Trolley problems are not about right and wrong. Trolley problems are about degrees of wrongness.
FlashDangerpants wrote: ↑Fri Apr 05, 2019 7:33 pm
It's got no solution because it offers only morally wrong options, that is the point. If it were so easy to answer, it wouldn't get discussed ever, it is boring in every other respect.
There is no formulation of the trolley problem in which everybody dies. Including the person pulling the lever and all humans on Earth.
FlashDangerpants wrote: ↑Tue Apr 02, 2019 7:18 pm
What's the point in that? Your hypothetical is set up specifically to create a situation where all available choices are evil and one is less evil than the rest. If we inject any element of plausibility into it such as simply not exporting fossil fuels to China, the whole thing is pointless.
I think you are missing the point. Of course every philosopher (moral or otherwise) knows how to play the re-framing/re-interpretation game.
In this case of moral philosophy the relativist wins every argument.
The point is - I am playing the relativist game but relation to Extinction. If the death one person is "evil" (or bad, or wrong, or undesirable, or it's just going to make me cry) then by induction the death of all people is "the greatest evil". It's not objective morality, but it is objective immorality.
And objective immorality is still a moral fact.
Of course, for the sake of contrarianism you could argue that extinction + killing one pony is more evil.
There is no difference between skepticism and nihilism in practice.
Nihilist says: Life is meaningless anyway. Doesn't bother with pulling lever.
Skeptic says: I doubt there is a such a thing as right and wrong. Doesn't bother to pull lever.
FlashDangerpants wrote: ↑Tue Apr 02, 2019 7:18 pm
Yet you speak of "If you believe in objective morality (and I do)".
Indeed. I do.

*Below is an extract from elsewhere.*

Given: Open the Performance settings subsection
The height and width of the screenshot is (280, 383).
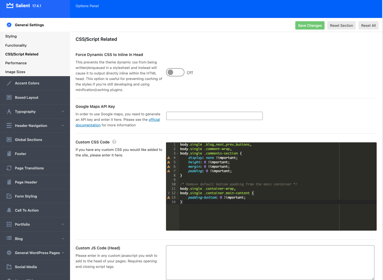Looking at the screenshot, I should (x=16, y=63).
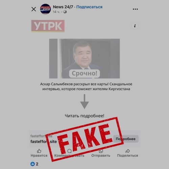Open the News 24/7 profile avatar

point(45,9)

Look in the mirror on this one.
We agree that genocide is the lesser evil to extinction, yet you are not going through with the preferable course of action. You are still indecisive.
Your new moral dilemma is thus: the longer you are NOT-committing genocide - the closer we get to extinction. There is a point of no return at which it becomes too late to act.
By choosing not to choose genocide you have inadvertently chosen extinction. Not-committing genocide is immoral.
FlashDangerpants wrote: ↑Tue Apr 02, 2019 7:18 pm
I'm having some difficulty working out what your actual position is. Is it some Hegelian thing where morality is like history and only visible from a perspective that isn't available to the individuals participating in the actual events?
I don't even know what that means? Are you having difficulty giving a label to my position, or are you having difficulty understanding the consequences/implications of my position?
I have taken the consequential/epistemic route to morality. The Pyrrhonic-skeptic definition of "knowledge" is absence of uncertainty.
Even outside of morality "facts" are difficult things to pin down. "All swans are white" was a fact until we found some black swans.
But here is a statement that is 100% certain to be true: not all swans are white.
I don't know the color of all swans, but I know it's not white.
I don't know what is "right", but I know what is wrong.
By induction. If murder is wrong then genocide is wronger and extinction is wrongest.
Logik wrote: ↑Tue Apr 02, 2019 8:47 pm
I see little value in a description of the principles of morality that only applies in a blasted wasteland where all morality is rendered irrelevant and decency is suspended for the duration of world ending hostilities. Perhaps we could describe it as it applies in actual use.
I am not sure we can describe it via use or otherwise, because I don't what "relevant morality" looks like on a planet without humans.
Morality is a social construct. No society - no morality.